抜粋本文:
- - -
映画「いちご白書」のモデルとなった象徴的リーダー、マーク・ラッド氏

 2019 年 10 月 22 日、奇しくも国際反戦デーの翌日に、1968 年米国ニューヨーク州にて「民主社会学生同盟 (SDS)」のコロンビア大学支部長として同大学占拠闘争を指揮し、後に SDS 分派闘争の結果生まれた暴力革命組織「ウェザーマン・アンダーグランド」の創設者のひとり、マーク・ラッド氏が、当プロジェクトの招聘に応えて来日しました。同氏は、1970 年の米国青春映画「いちご白書」のモデルともなったスチューデントパワーの象徴的リーダーです。

 10 月 23 日六本木「山﨑文庫」にて、米国からのラッド氏と日本からの元東大全共闘代表の山本義隆氏という東西の雄に加え、ラッド氏と面識もあり JATEC の脱走米兵支援活動も経験した鹿島正裕金沢大学名誉教授が参加、日米学生運動史上初の夢のような鼎談が辻恵弁護士の司会のもとで開催されました。

 鼎談の内容は、コロンビア大学闘争と東大闘争がそれぞれなぜ起こったか、米国と日本の反戦運動のありよう、自分たちがなぜそれらに関わり、その後の半世紀をどのように生きてきたか、60 ~ 70 年代闘争の教訓は何か、といったものでした。会場から佐々木幹郎氏の「最も重要な問題は我々が反省すべきかつてのことをどんな言葉で残すかということではないか!?」という貴重な提言もあって、熱い議論が交わされ時間が足りなくなり、歓迎晩餐会まで討論が続きました。

 ◀福泉寺の墓前にて

福泉寺での墓参りを終え京都へ

 10 月 24 日、マーク・ラッド氏のたっての希望で山﨑博昭さんの墓参りに行くことになり、それに応えて山本義隆さんが合流。その後、経産省前テントに表敬訪問し、次の目的地である京都に向かいました。
- - -
提供資料:

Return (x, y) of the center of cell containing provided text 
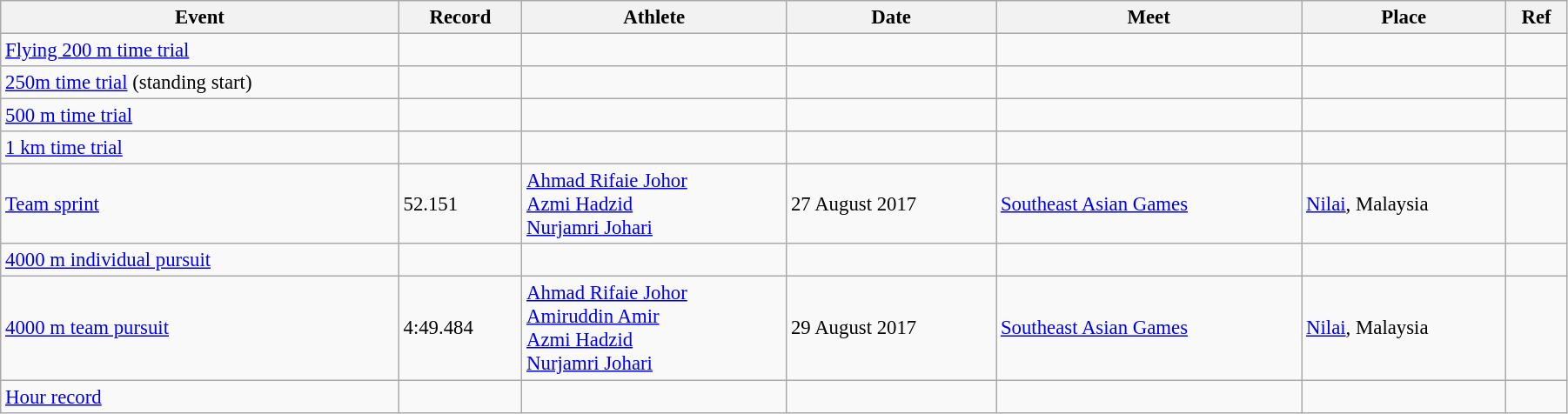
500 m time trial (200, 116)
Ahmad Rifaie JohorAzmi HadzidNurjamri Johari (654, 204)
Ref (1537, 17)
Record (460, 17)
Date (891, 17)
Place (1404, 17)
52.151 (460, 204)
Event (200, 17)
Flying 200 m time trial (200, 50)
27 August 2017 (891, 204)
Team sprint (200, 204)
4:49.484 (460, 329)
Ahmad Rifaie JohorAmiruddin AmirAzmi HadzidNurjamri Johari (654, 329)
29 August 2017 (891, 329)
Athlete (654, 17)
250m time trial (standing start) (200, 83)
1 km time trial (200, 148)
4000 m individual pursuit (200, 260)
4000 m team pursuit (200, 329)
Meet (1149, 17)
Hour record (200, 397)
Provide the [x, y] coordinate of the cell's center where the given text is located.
- - -
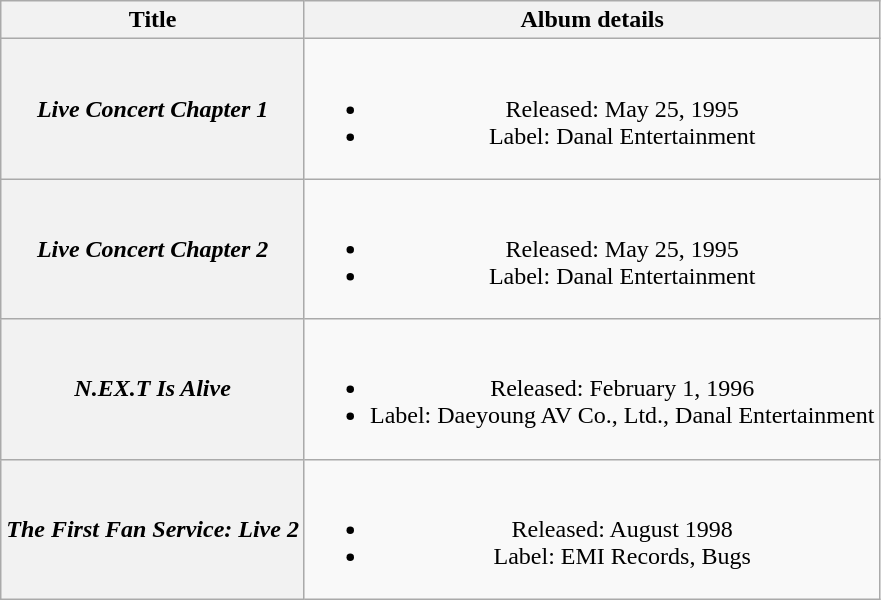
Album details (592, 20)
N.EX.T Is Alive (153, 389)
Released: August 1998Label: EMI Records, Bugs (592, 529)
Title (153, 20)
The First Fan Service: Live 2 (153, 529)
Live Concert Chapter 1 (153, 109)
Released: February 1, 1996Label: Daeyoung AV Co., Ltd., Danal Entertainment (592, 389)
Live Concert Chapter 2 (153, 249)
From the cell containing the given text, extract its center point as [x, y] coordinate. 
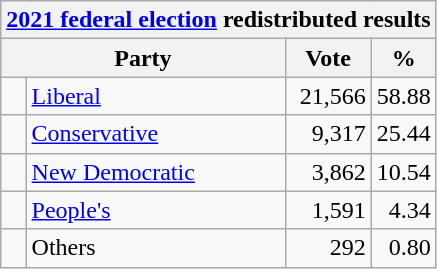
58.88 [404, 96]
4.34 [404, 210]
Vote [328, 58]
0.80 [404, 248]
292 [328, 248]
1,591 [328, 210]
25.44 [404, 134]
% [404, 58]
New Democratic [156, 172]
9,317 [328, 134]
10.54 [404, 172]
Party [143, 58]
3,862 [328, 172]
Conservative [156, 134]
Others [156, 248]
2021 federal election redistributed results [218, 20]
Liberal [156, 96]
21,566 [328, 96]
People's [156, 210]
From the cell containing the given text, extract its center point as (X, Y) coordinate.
- - -
課題一覧:
1: 記録のうち、「58.88 [404, 96]」を含む行から「(X, Y) coordinate.」を含む行までを、各行を1つの文字列とするJSONのリストとして並べよ。空行は含めないこと。
2: マーク・ラッド氏来日を伝える本文の続きを、最後の文の後から書き進めよ。
本文と記録は、それぞれ別の出典から取られている。

課題の解答:
1:
[
  "58.88 [404, 96]",
  "4.34 [404, 210]",
  "Vote [328, 58]",
  "0.80 [404, 248]",
  "292 [328, 248]",
  "1,591 [328, 210]",
  "25.44 [404, 134]",
  "% [404, 58]",
  "New Democratic [156, 172]",
  "9,317 [328, 134]",
  "10.54 [404, 172]",
  "Party [143, 58]",
  "3,862 [328, 172]",
  "Conservative [156, 134]",
  "Others [156, 248]",
  "2021 federal election redistributed results [218, 20]",
  "Liberal [156, 96]",
  "21,566 [328, 96]",
  "People's [156, 210]",
  "From the cell containing the given text, extract its center point as (X, Y) coordinate."
]

2:
 10 月 25 日京都精華大学に於いて、同大学のレベッカ ・ ジェニスン教授が座長兼通訳を務め精華大および関西大学の学生や若手研究者を交えてマーク・ラッド氏を囲むティーチインが行われました。

 ラッド氏は社会運動の組織化に絡み若い人向けにアニメなどのサブカルチャーの利用提案や大学の自治会問題に至るまで、またジェニスン教授はご自身の経験から反戦闘争への関わりや反権力の芸術による闘いなど多岐にわたる話が展開されました。その後、皆で京都大学吉田寮を訪問。ホテルでの懇親会ではラッド氏とレベッカ教授ほか若手研究者や学生との間で更なる交流が深められました。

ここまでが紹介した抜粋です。